WHAT IS BEING ASKED = Write out each of the items below word for word.

GIVEN ENTRIES =
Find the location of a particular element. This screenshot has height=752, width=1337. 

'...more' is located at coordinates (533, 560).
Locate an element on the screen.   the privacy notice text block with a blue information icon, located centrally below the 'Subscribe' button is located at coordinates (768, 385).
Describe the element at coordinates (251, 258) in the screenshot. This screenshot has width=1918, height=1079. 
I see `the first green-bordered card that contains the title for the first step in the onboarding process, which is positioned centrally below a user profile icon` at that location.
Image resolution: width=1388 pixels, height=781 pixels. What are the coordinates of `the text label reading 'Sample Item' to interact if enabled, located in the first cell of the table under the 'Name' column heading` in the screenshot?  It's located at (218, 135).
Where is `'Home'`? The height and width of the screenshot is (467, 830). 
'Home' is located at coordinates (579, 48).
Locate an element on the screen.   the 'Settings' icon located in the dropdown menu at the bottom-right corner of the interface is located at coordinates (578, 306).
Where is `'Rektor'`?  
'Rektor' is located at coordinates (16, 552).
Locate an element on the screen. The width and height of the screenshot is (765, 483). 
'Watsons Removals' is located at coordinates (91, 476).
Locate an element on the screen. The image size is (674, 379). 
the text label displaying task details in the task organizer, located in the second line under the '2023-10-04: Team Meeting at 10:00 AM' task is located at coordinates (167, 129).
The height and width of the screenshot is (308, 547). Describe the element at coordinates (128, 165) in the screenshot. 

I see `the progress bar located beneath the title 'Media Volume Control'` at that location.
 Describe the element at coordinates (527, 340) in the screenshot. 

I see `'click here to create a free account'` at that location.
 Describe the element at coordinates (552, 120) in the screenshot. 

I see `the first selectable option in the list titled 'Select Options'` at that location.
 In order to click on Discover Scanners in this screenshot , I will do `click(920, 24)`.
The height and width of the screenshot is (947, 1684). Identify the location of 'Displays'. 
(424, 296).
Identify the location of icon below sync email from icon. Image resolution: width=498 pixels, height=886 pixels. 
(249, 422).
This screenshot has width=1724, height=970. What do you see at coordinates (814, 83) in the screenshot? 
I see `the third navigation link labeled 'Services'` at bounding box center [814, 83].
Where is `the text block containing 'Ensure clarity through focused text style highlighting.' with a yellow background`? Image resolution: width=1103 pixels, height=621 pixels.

SOLUTION TO THIS TASK =
Find the location of a particular element. This screenshot has height=752, width=1337. 

'...more' is located at coordinates (533, 560).
Locate an element on the screen.   the privacy notice text block with a blue information icon, located centrally below the 'Subscribe' button is located at coordinates (768, 385).
Describe the element at coordinates (251, 258) in the screenshot. This screenshot has width=1918, height=1079. 
I see `the first green-bordered card that contains the title for the first step in the onboarding process, which is positioned centrally below a user profile icon` at that location.
Image resolution: width=1388 pixels, height=781 pixels. What are the coordinates of `the text label reading 'Sample Item' to interact if enabled, located in the first cell of the table under the 'Name' column heading` in the screenshot?  It's located at (218, 135).
Where is `'Home'`? The height and width of the screenshot is (467, 830). 
'Home' is located at coordinates (579, 48).
Locate an element on the screen.   the 'Settings' icon located in the dropdown menu at the bottom-right corner of the interface is located at coordinates (578, 306).
Where is `'Rektor'`?  
'Rektor' is located at coordinates (16, 552).
Locate an element on the screen. The width and height of the screenshot is (765, 483). 
'Watsons Removals' is located at coordinates (91, 476).
Locate an element on the screen. The image size is (674, 379). 
the text label displaying task details in the task organizer, located in the second line under the '2023-10-04: Team Meeting at 10:00 AM' task is located at coordinates (167, 129).
The height and width of the screenshot is (308, 547). Describe the element at coordinates (128, 165) in the screenshot. 

I see `the progress bar located beneath the title 'Media Volume Control'` at that location.
 Describe the element at coordinates (527, 340) in the screenshot. 

I see `'click here to create a free account'` at that location.
 Describe the element at coordinates (552, 120) in the screenshot. 

I see `the first selectable option in the list titled 'Select Options'` at that location.
 In order to click on Discover Scanners in this screenshot , I will do `click(920, 24)`.
The height and width of the screenshot is (947, 1684). Identify the location of 'Displays'. 
(424, 296).
Identify the location of icon below sync email from icon. Image resolution: width=498 pixels, height=886 pixels. 
(249, 422).
This screenshot has width=1724, height=970. What do you see at coordinates (814, 83) in the screenshot? 
I see `the third navigation link labeled 'Services'` at bounding box center [814, 83].
Where is `the text block containing 'Ensure clarity through focused text style highlighting.' with a yellow background`? Image resolution: width=1103 pixels, height=621 pixels.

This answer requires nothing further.